## Reading passage
Recently, a new kind of waiting made its debut. Just before the new baseball season, the Atlanta Braves baseball website featured an Opening Day Countdown Clock. It displayed how many days, hours, minutes, and seconds remained before that blessed day would arrive. The clock was in perpetual motion, until, on the last day, for example, we saw the comforting news that there remained only four hours, 20 minutes, and 12 seconds before the first pitch.

And then, in the midst of all this eager anticipation, another set of counting made its appearance: Sefiras Ha'omer, during which we count the 49 days from the second night of Pesach until the Sinai Revelation of Shavuos, in fulfillment of the u’sefartem lachem commandment in Vayikra 23:15 to count seven full weeks between Pesach and Shavuos.

Two sets of counting, two modes of anticipation. Mah nishtanah, how is one counting different from the other? The obvious difference, of course, is that one set looks forward to a season of fun and games while the other looks forward to the giving of the Torah.

## Records from a dataset
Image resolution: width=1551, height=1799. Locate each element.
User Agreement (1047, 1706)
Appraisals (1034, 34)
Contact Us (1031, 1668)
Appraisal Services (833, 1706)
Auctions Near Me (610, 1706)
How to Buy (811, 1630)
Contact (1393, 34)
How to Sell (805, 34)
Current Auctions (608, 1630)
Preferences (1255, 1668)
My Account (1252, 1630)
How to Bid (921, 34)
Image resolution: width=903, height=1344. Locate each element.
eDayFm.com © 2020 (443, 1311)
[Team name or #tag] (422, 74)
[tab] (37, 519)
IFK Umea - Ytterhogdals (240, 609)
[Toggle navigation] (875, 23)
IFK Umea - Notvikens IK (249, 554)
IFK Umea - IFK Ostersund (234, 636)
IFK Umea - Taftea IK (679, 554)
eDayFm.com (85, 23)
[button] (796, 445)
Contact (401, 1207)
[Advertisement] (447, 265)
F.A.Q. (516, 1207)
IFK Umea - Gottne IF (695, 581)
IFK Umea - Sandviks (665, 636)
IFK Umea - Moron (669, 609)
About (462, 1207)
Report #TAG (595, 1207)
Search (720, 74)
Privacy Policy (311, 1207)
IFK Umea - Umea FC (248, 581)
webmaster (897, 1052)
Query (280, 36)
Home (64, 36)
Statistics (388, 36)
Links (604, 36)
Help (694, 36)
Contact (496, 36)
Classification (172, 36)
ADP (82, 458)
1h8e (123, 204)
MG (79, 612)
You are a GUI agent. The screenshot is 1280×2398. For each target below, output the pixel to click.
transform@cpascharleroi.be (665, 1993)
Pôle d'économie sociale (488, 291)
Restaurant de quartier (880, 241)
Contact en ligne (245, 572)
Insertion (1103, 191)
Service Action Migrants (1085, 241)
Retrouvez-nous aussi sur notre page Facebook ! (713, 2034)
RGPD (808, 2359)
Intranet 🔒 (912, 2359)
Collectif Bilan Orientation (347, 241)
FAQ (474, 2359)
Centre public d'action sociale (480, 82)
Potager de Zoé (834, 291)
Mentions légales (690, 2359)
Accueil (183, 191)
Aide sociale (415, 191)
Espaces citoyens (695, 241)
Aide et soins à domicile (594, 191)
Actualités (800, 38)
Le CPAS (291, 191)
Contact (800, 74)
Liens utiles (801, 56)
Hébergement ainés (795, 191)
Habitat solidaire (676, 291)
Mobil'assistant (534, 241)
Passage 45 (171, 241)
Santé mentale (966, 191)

## The problem
Resume the essay on the two kinds of counting, starting right after its last sentence. These data were taken from a separate source.

## Output below
But there's another crucial difference. In the baseball counting, the numbers recede with every passing day — from, say, ten days down to five down to zero — while in Sefiras Ha'Omer, the numbers increase, beginning with day one of the count  and moving steadily forward, not backward, until the climactic 49th day. The question is: Since we anticipate the giving of the Torah, why not use the countdown method: only 49 days to go, gradually closing the distance until there is only one day to go?

One answer is that in the Omer count, we are not merely anticipating a coming event. Instead, our souls are experiencing, with each passing day, a growing personal regeneration that enables us to receive the Torah. For such an event, mere anticipation is not enough; we have to prepare and lay the groundwork in our very beings to be worthy of the great transformation. For this, we must build up and build toward, symbolized by starting from one and moving ever upward to the pinnacle of 49.

This is not a simple count-down from a goal to us — for example, there are only, say, 25 days to go before the event takes place. Instead, it is a count-up, moving ever forward toward the destination. With every passing day we become more open to receiving the Torah than we were the day before. The focus here is on being ready and prepared, and with each new day we become more enlarged, a more befitting receptacle to receive the Torah. This is not merely anticipation of a forthcoming event; it is a mobilization of the self to be ready for the forthcoming event.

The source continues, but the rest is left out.